Over the years I have picked up various insights and best practices related to system design. This post is a collection of random notes that I find useful when thinking about designing scalable and maintainable systems.

They’re not particularly organized, however they come up time and again in my mind when considering different aspects of system design. Working with teams can sometimes be difficult becuase different people have different mental models of how systems should be designed. I hope that by sharing these notes, I can help align some of those mental models.

One-Liners

  • Simple is generally the most resilient

The Priorities of a System

When designing a system, it’s important to consider the following priorities, in this specific order of importance:

  1. Security: The system must, beyond any other consideration, be secure. This includes protecting data, ensuring privacy, and preventing unauthorized access.
  2. Durability: The system should be designed to withstand failures and ensure data integrity over time. It is more important to ensure data is not lost than to ensure high availability or performance.
  3. Availability: The system should be available to users as much as possible, but not at the expense of security or durability.
  4. Latency: The system should perform well enough to satisfy users’ needs. It does not need to be perfect.
  5. Correctness: The system should function correctly and produce accurate results.
  6. Cost: The system should be cost-effective, but not at the expense of security, durability, availability, performance , or correctness.
  7. Self-Sustaining: The system should be able to operate with minimal human intervention. Any Human intervention should be a priority for improvement of the system, not for maintenance of the system.
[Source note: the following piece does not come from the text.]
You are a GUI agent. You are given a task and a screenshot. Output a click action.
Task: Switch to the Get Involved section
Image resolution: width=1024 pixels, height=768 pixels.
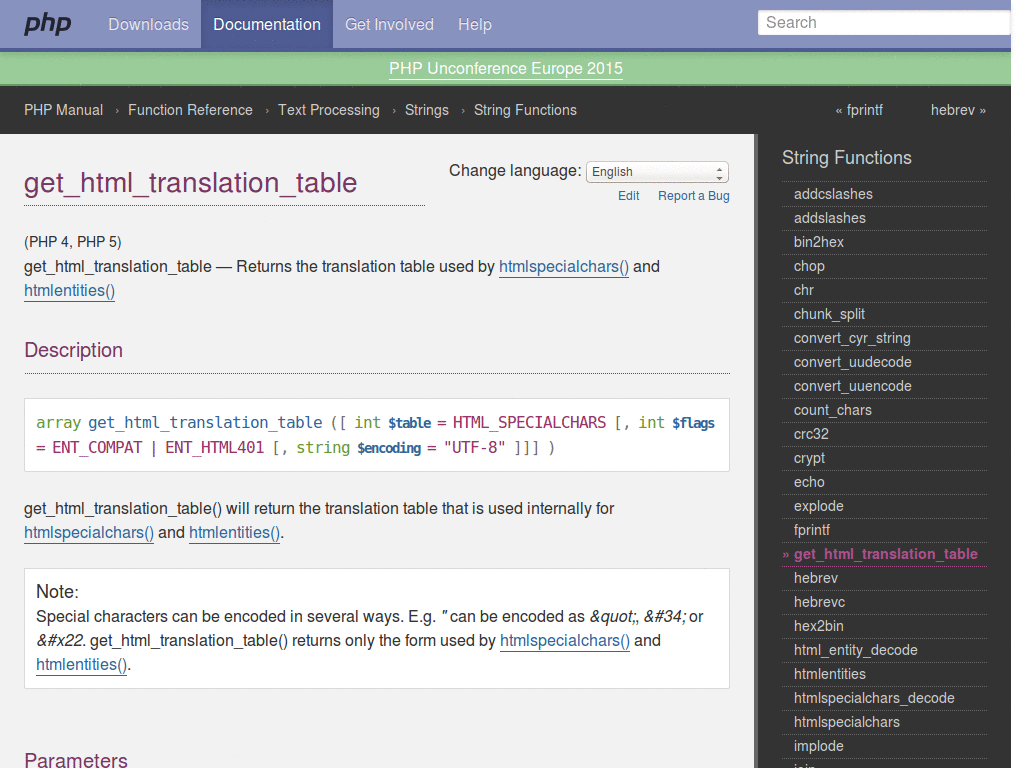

An important note is that these priorities should be invisible to the end users. If they notice, thats a failure beyond the systems user-acin design and functionality, and should be addressed as an existential priority.

The point of a System

The point of any system, whether it is digital or physical, is to fulfil a users need. A system is not a piece of art, it is not a monument to human ingenuity, it is not a testament to the skill of its creators. A system exists solely to serve its users.

A system that does not serve its users is a failure, regardless of how well it is designed or how impressive its architecture may be.

Evolution as an Agile process

Many companies say they are “Agile”, but the reality is they often are not. Using daily stand-ups, two-week sprints, and other Agile rituals does not make a company Agile. Agile coaches or Scrum Masters are not required, and often appear to sustain process over evolution. Somehow Agile got coopted into a set of rituals and ceremonies that have little to do with the original intent of Agile.

Agile is the embodyment of continuous evolution. A system should be designed to evolve over time, to adapt to changing requirements, and to improve based on user feedback.

In Darwins Theory of Evolution, the most important factor for survival is the ability to adapt. A System only needs to be “good enough” for its current environment, and to excel in that environment it needs to be “a little bit better than the competition”.

By contrast I often see companies trying to design systems that are “perfect” from the start, or that are “future-proof”. This is a flawed approach, as it often leads to over-engineering, increased complexity, and a lack of adaptability. Essentially this is Waterfall thinking implemented using Agile rituals to tell ourselves we are Agile.

A perfect process doesnt exist (after all, there is no perfect animal or plant in nature), however Agile gives us an evolutionary cycle:

  • Build -> Measure -> Learn -> Adapt -> Repeat

Every iteration should end with a working system that we hope is better than the previous iteration. By learning from this system, we can adapt our design and improve it over time.

Internally we should be using Metrics and Observability to measure how well our system is performing, and to identify areas for improvement. This data should inform our decisions about how to adapt our system in the next iteration.

Externally we should be talking to users to gatehr feedback on how well our system is meeting their needs. This feedback should also inform our decisions about how to adapt our system in the next iteration.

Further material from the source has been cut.